There are many things I bemoan in this life, in our U.S. culture.
The divisiveness. The unrelenting messages we’re fed that we don’t have enough, don’t make enough, and just plain aren’t enough. The fact that our children are growing up faster and faster, forgetting how to play younger and younger, captivated by screens, tainted by over-sexualization, ingrained with violence.
I mostly lament these things. I pray over them. I take whatever small steps I can in my own life and in my family to stand against them.
But every now and again I catch a glimpse that rescue is coming.
That redemption is, indeed, always at work beneath the surface of the day to day.
Last week, that glimpse was in a Zumba class, of all places.
Ben and I work with a wide variety of kids. All kinds of backgrounds and passions, talents and abilities, heartaches and shame.
But when the music started, none of these differences mattered.
The pretenses, pride, shame and fear were all left in a collective heap by the door.
All as one, feet shuffled, hands clapped, bodies moved.
One, two, three and four. Five, six, sev-en, eight.
We relish the moments when the proving and fighting ceases, when the kids get to step out of the grown-up boxes they’ve been shoved into, or stepped into willingly.

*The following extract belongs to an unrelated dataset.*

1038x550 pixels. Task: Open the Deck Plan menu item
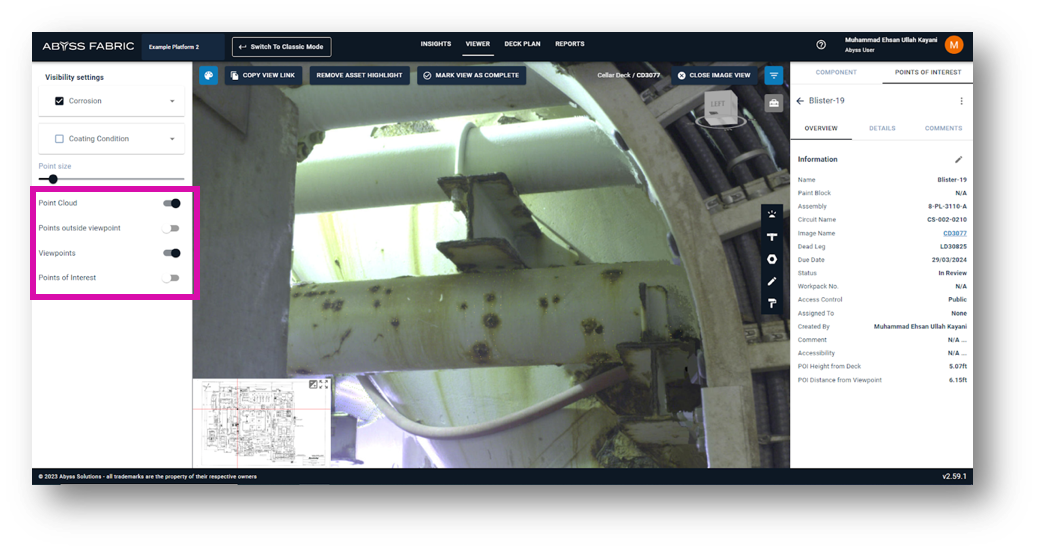tap(522, 44)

It’s amazing to watch a young person become a child, even if for a moment.
We all got to believe, even if only for an afternoon, that we are free. That we are in this together. That we are loved and accepted and okay, even if we miss a step or clap off beat. Because there is something bigger we are all engaged in.
A divine dance that weaves and works its way in and out and up and down. Shuffling and slow at times; pumping fists and shouting loud others, but always, rhythmically moving us further along this road of redemption.

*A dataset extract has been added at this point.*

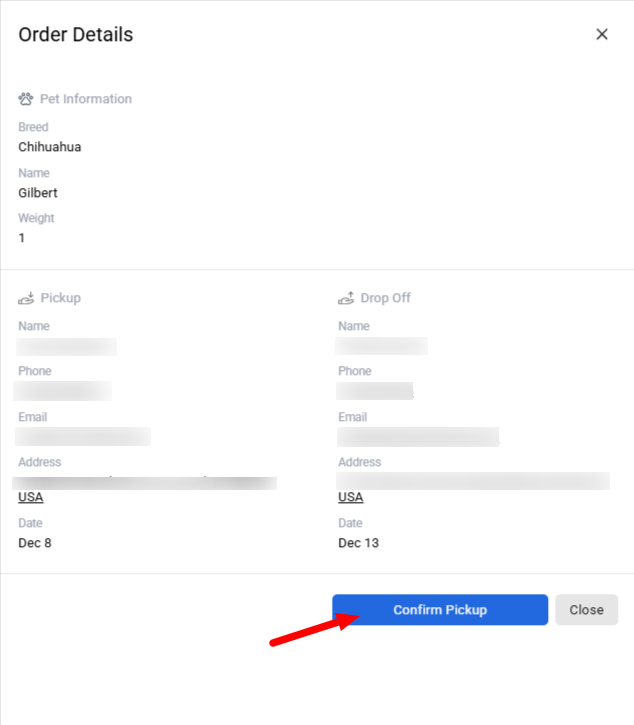Click the Pickup date Dec 8

click(x=35, y=543)
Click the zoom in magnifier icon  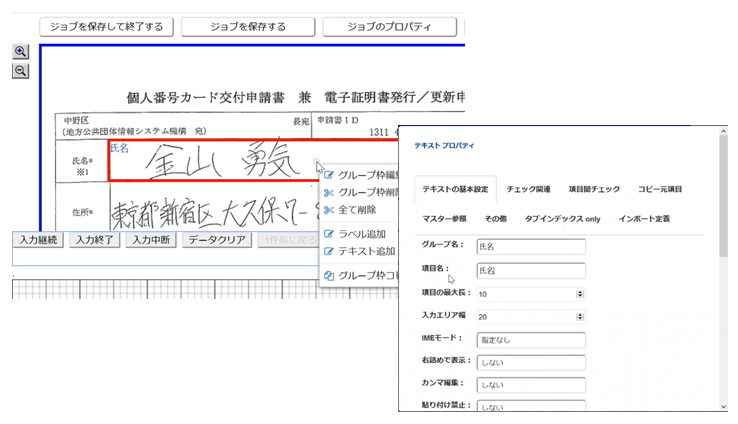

And sometimes, maybe, I see that more clearly in a Zumba class with 30 kids than I do in the text of my Bible.
Sometimes there are things that reach beyond words, that are too weighty to be contained on a page.
Sometimes you need the words to put on skin and bones and be set to a different tune to be able to finally see what was staring you in the face all along.
“The creative life invites us to envision and discern what God is trying to accomplish in the world. It employs the intellect but also takes us beyond it, down into the deeper levels, to the realms of intuition and imagination. The creative process, in its many forms, involves bringing back the treasures of those realms and offering them to the world.”